The evidence is that the more mature the market, the more difficult it is to add value for funds. Index funds may not be relevant now. But you can surely avoid beig a laggard with a diversified portfolio.

Pioneer ITI is launching an Index Fund on August 27. An open-end fund it will have two plans which will replicate the portfolio with Nifty and BSE Sensex. This will take the number of pasive index trackers to seven. The five existing funds - UTI Master Index, UTI Nifty, Franklin India Index, Franklin India Index Tax and IDBI Principal Index (Nifty) together manage Rs. 565 crore as on July 31, 2001.

The minimum investment for both the plans is Rs 10,000. Both BSE Sensex plan and Nifty Plan offer a choice of growth and dividend options. The dividend option also offers reinvestment facility. The fund aims to keep the tracking error in the range of + 2% by keeping the expenses as minimum as possible and will consider investing in index derivatives to reduce impact costs.

The portfolio of an Index Fund is weighted in the same proportions as the components of a broad-based share index. The performance of a fund consisting of company shares weighted in this way will mirror that of the index, thus ensuring that an index fund will not perform worse (or better) than the market as a whole. Many investors, especially the believers of Efficient Market theory, have reason to favour index funds on the assumption that trying to beat the market averages over the long run is futile, and their investments in these funds will atleast keep up with the market. As these funds track stock market indices instead of attempting to choose stocks, which may outperform, they simply buy all the shares in a given index in the proportion of the index.

The evidence is that the more mature the market, the more difficult it is to add value. As in a mature market the information received by fund managers is largely the same for everybody. So without taking big sector or stock bets, most fund managers generally under-perform index. From this perspective, Index funds may not be relevant now. But with our markets gaining maturity with growing institutionalisation, it may soon become relevant.

An Index fund works as long as everybody else is analysing all the companies and the market is setting fair prices. As an Index fund does not know a company but simply buys it, irrespective of special situations. The markets are also coming to satisfy the other pre-requisite for an Index fund, which is sufficient liquidity. With our broad stock market's lacking depth, atleast the stocks in the leading indices i.e. Sensex (BSE-30) and Nifty (NSE-50) are very liquid. The launch of Index funds for domestic investors can well be a low cost way to get well-diversified stock-market exposure, with low cost. With emergence of a wide set of professional fund managers, the time of Index funds may just have arrived.

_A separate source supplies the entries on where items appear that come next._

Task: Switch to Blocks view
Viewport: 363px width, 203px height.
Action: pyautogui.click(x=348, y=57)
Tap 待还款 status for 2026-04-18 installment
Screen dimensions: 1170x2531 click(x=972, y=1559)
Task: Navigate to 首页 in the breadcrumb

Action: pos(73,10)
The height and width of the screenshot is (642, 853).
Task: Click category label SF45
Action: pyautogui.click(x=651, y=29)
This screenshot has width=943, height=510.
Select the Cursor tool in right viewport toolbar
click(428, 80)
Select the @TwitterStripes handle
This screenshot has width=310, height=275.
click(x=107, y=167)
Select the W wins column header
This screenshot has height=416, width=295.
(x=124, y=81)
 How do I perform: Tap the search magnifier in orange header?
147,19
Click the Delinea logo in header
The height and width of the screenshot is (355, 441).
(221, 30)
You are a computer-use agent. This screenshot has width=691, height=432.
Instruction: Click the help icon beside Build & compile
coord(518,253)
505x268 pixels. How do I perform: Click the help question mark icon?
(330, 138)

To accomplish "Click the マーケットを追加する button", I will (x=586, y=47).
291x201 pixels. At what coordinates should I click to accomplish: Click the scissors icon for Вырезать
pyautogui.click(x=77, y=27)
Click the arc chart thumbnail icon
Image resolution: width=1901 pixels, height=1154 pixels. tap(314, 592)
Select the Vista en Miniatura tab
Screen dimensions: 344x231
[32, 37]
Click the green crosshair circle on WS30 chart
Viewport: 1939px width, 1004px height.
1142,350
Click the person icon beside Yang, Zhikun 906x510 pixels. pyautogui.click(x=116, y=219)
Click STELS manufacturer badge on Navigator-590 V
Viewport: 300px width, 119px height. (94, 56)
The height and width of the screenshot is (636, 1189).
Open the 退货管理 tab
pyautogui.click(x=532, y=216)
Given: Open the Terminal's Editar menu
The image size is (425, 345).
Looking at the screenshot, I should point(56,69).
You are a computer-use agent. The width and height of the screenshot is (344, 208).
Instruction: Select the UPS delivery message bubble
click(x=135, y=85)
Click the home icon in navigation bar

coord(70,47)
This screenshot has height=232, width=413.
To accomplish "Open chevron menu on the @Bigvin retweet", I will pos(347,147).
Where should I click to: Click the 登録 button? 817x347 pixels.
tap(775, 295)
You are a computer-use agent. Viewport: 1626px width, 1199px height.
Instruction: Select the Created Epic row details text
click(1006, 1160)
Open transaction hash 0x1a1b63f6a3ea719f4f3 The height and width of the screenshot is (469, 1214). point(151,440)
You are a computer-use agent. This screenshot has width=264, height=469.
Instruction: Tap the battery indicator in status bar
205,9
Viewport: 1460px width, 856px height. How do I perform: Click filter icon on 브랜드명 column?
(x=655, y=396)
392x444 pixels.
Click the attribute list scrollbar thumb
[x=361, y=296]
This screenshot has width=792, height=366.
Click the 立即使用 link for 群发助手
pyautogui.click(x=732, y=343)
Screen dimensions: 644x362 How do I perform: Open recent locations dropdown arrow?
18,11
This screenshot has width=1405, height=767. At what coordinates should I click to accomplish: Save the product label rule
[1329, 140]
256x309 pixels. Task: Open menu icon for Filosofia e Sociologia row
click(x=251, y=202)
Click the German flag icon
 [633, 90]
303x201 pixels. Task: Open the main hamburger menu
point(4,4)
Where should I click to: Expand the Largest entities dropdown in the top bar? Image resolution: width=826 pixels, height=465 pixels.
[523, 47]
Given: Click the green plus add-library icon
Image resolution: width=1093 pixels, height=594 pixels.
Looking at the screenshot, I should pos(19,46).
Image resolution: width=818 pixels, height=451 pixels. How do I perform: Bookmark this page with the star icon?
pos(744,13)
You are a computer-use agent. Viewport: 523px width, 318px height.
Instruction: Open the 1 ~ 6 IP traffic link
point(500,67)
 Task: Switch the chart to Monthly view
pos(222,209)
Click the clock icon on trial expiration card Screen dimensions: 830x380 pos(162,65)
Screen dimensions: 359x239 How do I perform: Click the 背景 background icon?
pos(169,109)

The key benefit of Indexing is that it is a simple and effective means to get a diversified stock portfolio, not proven yet but hopefully a low-cost fund management and you will be assured of not being a laggard. Ofcourse, at the cost of forgoing the opportunity to beat the market.

Fund Update: For the week ending August 25, 2001, the market gained 8.80 points (0.27%) on the Sensex and 11.11 points (0.72%) on BSE National Index. The top gainers were ING Growth Portfolio (+3.92%), Prudential ICICI Technology (3.47%), UTI Software (3.03%) and Alliance New Millenium (2.71%). The top losers were Alliance Basic Industries (-2.17%), Taurus Starshare (-1.27%), Magnum Contra (-1.17%), and GIC Growth Plus II (-0.99%).